Gli immobili in Italia 2010 - sintesi per la stampa

Il volume Gli immobili in Italia prosegue il lavoro avviato nel 2009 per la costruzione di un’inedita mappa del patrimonio immobiliare italiano, capace di identificare, sul piano statistico, la distribuzione delle unità abitative in base alle categorie catastali ed alle dichiarazioni fiscali.

Sul piano metodologico l’incrocio delle banche dati presenta problematiche di qualche rilievo. Rispetto all’edizione precedente il percorso che ha portato alla redazione di questo volume ha seguito tre direttrici principali.

La prima è stata quella dell’integrazione e dell’affinamento del contenuto del sistema informativo già elaborato

La seconda è stata quella di aumentare la quantità di informazioni utilizzate. Per esempio, con riferimento alle unità immobiliari a destinazione residenziale, dagli archivi dell’Agenzia del Territorio è stata effettuata una stima delle superfici lorde e, utilizzando le quotazioni dell’Osservatorio del mercato immobiliare dell’Agenzia, si è calcolato il valore del patrimonio residenziale. Oppure sono stati utilizzati gli archivi delle riscossioni ICI, per migliorare la capacità di individuazione dell’unità immobiliare e quindi migliorare i risultati dell’incrocio fra banche dati.

MATERIALE FORNITO:
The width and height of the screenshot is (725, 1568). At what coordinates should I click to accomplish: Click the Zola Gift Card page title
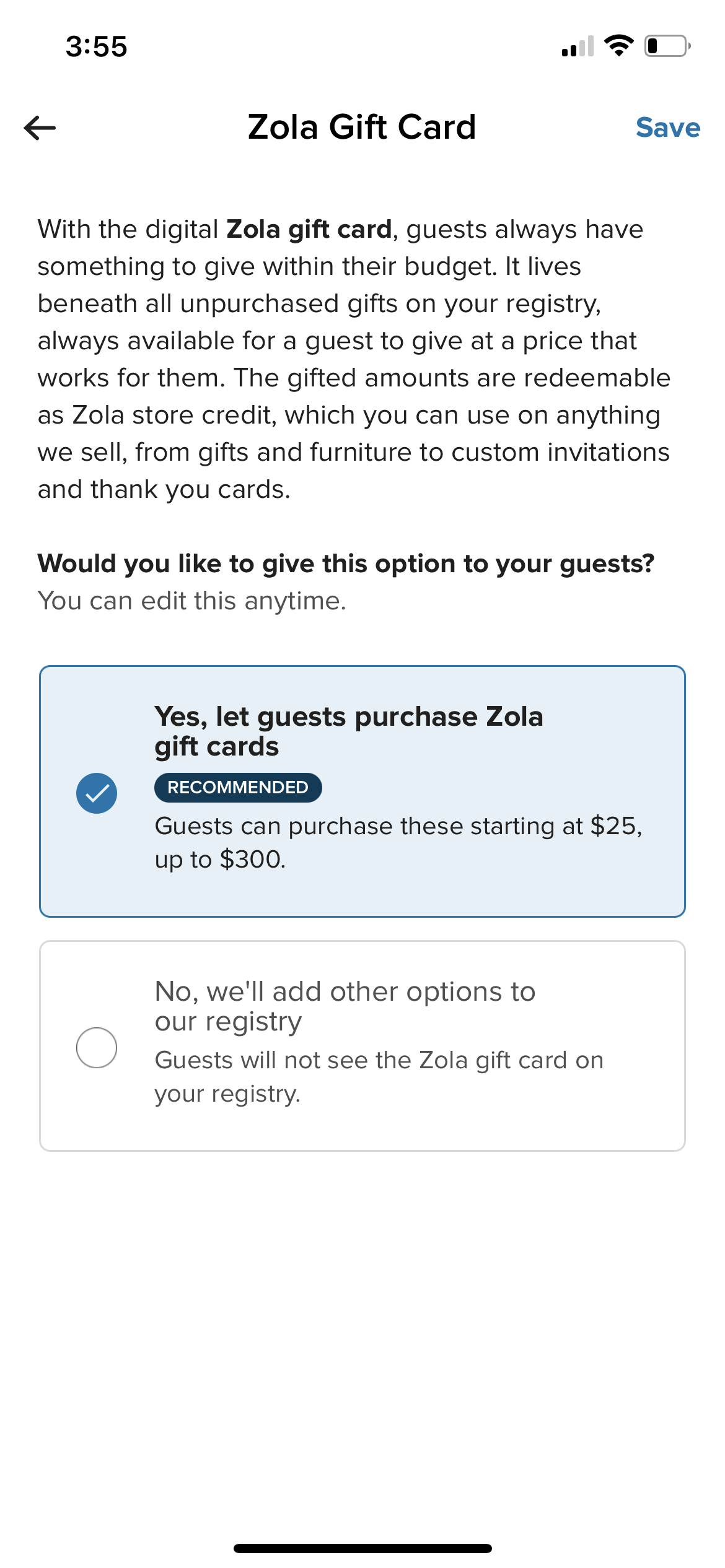tap(361, 127)
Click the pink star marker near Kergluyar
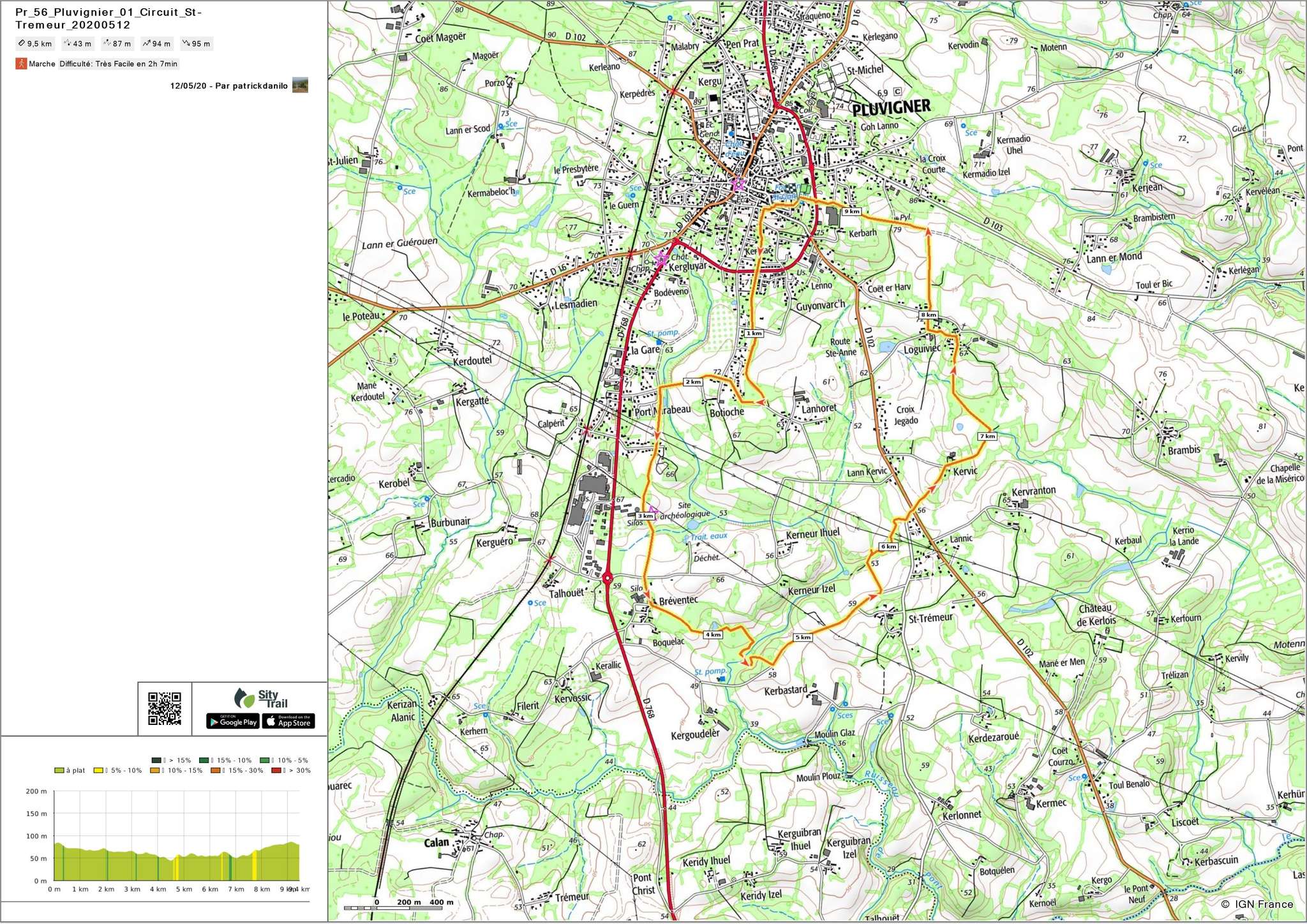The image size is (1307, 924). coord(662,259)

CONSEGNE:
• a. Rispondi a queste domande sulla sintesi sugli immobili in Italia:
(i) In che anno è partito il lavoro che il volume porta avanti?
(ii) Quante direttrici principali ha seguito il percorso che ha portato al volume?
(iii) Di chi sono le quotazioni usate per calcolare il valore del patrimonio residenziale?
• b. Prosegui la sintesi sugli immobili in Italia partendo subito dopo la sua ultima frase.
L'elenco qui sopra non c'entra niente con questo esercizio.

SOLUZIONI:
• a.
(i) Nel 2009.
(ii) Tre.
(iii) Dell'Osservatorio del mercato immobiliare dell'Agenzia del Territorio.

• b.
Un ulteriore percorso è stato quello di traslare queste informazioni sui soggetti persone fisiche, estraendo le caratteristiche socio-economiche dei proprietari di immobili dai dati dell’Anagrafe tributaria. Per quanto concerne gli aspetti metodologici si rinvia necessariamente all’apposito capitolo 6 del volume.

E’ indispensabile tuttavia porre in evidenza tre aspetti : anzitutto, l’analisi fa riferimento all’anno di imposta 2008 (ultimo anno disponibile per le dichiarazioni fiscali); in secondo luogo, i risultati ottenuti in ordine all’analisi delle caratteristiche dei soggetti proprietari e all’utilizzo dei relativi immobili, sono significativi da un punto di vista statistico per le persone fisiche e meno significativi per i soggetti diversi dalle persone fisiche; infine, rispetto all’edizione dell’anno precedente, sono stati inseriti anche i dati dei catasti gestiti dalle province autonome di Trento e Bolzano, che hanno cortesemente inviato i dati di competenza.

Sono molti i dati di interesse contenuti nel rapporto.

Per quanto concerne l’analisi degli utilizzi degli immobili, si osserva innanzitutto che il patrimonio immobiliare, in termini di numero di unità, è per l’87% di proprietà di “persone fisiche” e, per il restante 13%, di proprietà di enti, società, ecc. L’incrocio degli archivi catastali con le dichiarazioni dei redditi ha restituito un quadro significativo degli utilizzi degli immobili limitatamente alle proprietà delle persone fisiche. Infatti, mentre per queste ultime esiste la compilazione del quadro del reddito da fabbricati, non altrettanto accade per le società o gli enti, e quindi non vi è stato modo di conoscere, se non marginalmente, come le persone non fisiche utilizzano gli immobili di loro proprietà.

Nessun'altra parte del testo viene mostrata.